The washing machine itself is a robot*, and getting more sophisticated every year. But the programming that gets added is incremental and doesn’t involve extra moving parts. Being able to separate clothing by type and color or to fold it requires new sensors and new moving parts.
In fact it’s the robot which replaced my great-grandmother’s job, although by the time she was driven off the market she was ready to retire. She also thought washing machines were the bee’s knees. Her business went from washing by hand, to buying a manual washing machine (rollers she had to move with a turnwheel), to buying an automatic washing machine, to retirement.
Why would you need one? There are plenty of machines available to do housework already. Do you really need a device to turn on your dishwasher and Roomba?
The point is, you will never ever have an anthropomorphic robot that will walk to the closet, get out the vacuum cleaner, plug it in, and go around the house vacuuming. Then the robot walks to the kitchen, fills the sink with soapy water, grabs a scrub brush, aND washes the dishes by hand.
Also the robot will not grab a bucket, head out to the well, and bring back water.

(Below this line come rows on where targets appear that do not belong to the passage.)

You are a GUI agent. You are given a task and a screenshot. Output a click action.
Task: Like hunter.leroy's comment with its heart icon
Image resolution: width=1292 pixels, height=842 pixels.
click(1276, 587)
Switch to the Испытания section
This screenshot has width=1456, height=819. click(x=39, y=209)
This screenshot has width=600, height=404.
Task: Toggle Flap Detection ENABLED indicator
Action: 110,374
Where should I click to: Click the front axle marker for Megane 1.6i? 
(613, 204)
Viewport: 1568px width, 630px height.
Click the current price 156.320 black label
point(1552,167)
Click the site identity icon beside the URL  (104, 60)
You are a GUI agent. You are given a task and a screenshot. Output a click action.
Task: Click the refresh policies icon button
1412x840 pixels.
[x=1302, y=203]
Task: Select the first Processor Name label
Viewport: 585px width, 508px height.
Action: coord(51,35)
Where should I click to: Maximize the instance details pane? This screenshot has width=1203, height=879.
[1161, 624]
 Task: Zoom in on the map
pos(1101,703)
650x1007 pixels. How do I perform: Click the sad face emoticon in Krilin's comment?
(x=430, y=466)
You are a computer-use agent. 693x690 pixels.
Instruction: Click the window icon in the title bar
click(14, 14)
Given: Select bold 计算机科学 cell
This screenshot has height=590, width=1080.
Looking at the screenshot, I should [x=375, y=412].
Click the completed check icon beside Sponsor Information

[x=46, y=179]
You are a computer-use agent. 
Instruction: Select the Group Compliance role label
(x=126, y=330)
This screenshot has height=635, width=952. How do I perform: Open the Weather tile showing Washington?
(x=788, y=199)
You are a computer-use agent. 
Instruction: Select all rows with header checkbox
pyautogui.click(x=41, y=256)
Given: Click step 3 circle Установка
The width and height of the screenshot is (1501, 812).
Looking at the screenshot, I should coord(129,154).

Nor will the robot tend the horses or shine your shoes or polish the silver, or any of the other thousands of tasks that servants used to perform every day for their employers.
All these tasks will be done, but they won’t be done by general purpose anthropomorphic robot maids. Your vacuum cleaner will run itself. You will pile the dishes in the dishwasher. You will use a washing machine for your clothes. A pipe will bring water to your home. You will drive a car instead of a horse drawn buggy. You will have stainless steel utensils that don’t need to be polished. Instead of candles, electric lights. Shoes won’t need to be shined. People will stop wearing hats. Clothes won’t need ironing. Inexpensive pre-made meals will be available at marketplaces and public houses.
And all these labor saving modern conveniences are available today, with not a single anthropomorphic robot in sight. We don’t live in the Victorian age, only with robots taking the place of the working class. And we won’t live in the Reagan era, only with robots to program our VCRs for us.
I actually had an idea of how this could work. We develop gut bacteria that our bodies can use for food. The pill is actually there to feed the bacteria.
Not necessarily, in my view the difference between a robot and automation is that a robot has sensors which allow it to percieve its world in some way. This allows them to alter their actions to match reality. They don’t necessarily need to be human senses like for example the beer you order could have an rfid tag or even a qr code that the robot could read and take action on.
Even if we do perfect a “home robot” at some point, they will be absurdly expensive for a very long time. That alone would mitigate against them being “commonplace”.